> _Written exercise_: Starting at the line containing "Task: Go to Installation Type wizard step" and continuing through the end of the data, output those lines as a numbered list, omitting blank lines.

> _The input_:
------------------------------------------------

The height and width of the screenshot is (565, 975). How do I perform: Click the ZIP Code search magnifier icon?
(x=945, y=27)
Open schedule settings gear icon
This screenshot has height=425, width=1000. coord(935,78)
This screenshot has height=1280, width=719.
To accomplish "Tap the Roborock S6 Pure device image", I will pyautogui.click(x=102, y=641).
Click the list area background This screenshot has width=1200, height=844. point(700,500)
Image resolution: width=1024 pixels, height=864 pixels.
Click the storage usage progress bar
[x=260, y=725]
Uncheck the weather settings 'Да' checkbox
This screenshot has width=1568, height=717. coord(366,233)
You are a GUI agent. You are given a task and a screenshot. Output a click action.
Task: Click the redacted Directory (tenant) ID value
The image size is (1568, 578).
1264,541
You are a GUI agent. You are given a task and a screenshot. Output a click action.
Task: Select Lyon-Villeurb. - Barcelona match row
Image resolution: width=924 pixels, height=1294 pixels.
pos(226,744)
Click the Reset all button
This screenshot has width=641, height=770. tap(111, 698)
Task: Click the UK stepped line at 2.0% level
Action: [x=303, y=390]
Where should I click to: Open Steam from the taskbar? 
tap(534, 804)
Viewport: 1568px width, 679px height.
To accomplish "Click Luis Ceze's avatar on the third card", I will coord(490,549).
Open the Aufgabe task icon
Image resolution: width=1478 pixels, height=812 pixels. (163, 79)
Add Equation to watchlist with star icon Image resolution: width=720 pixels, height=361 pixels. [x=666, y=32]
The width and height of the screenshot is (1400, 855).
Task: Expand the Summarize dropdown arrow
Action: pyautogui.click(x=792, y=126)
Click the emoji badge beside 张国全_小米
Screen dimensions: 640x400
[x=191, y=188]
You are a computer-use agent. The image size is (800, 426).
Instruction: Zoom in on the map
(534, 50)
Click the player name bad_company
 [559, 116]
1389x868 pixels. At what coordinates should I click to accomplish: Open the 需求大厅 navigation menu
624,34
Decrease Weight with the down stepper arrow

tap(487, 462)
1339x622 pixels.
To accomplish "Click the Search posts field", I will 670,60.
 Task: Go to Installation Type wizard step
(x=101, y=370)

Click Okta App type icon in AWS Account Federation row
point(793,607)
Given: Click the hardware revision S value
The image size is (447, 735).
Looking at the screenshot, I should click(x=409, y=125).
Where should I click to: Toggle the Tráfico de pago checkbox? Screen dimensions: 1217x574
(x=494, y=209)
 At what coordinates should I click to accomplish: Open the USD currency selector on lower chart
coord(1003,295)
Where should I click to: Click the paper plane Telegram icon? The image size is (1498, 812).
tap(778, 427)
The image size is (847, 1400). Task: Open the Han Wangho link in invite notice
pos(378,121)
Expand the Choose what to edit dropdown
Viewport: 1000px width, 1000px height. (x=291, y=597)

------------------------------------------------

> _Written response_:
1.  Task: Go to Installation Type wizard step
2. (x=101, y=370)
3. Click Okta App type icon in AWS Account Federation row
4. point(793,607)
5. Given: Click the hardware revision S value
6. The image size is (447, 735).
7. Looking at the screenshot, I should click(x=409, y=125).
8. Where should I click to: Toggle the Tráfico de pago checkbox? Screen dimensions: 1217x574
9. (x=494, y=209)
10.  At what coordinates should I click to accomplish: Open the USD currency selector on lower chart
11. coord(1003,295)
12. Where should I click to: Click the paper plane Telegram icon? The image size is (1498, 812).
13. tap(778, 427)
14. The image size is (847, 1400). Task: Open the Han Wangho link in invite notice
15. pos(378,121)
16. Expand the Choose what to edit dropdown
17. Viewport: 1000px width, 1000px height. (x=291, y=597)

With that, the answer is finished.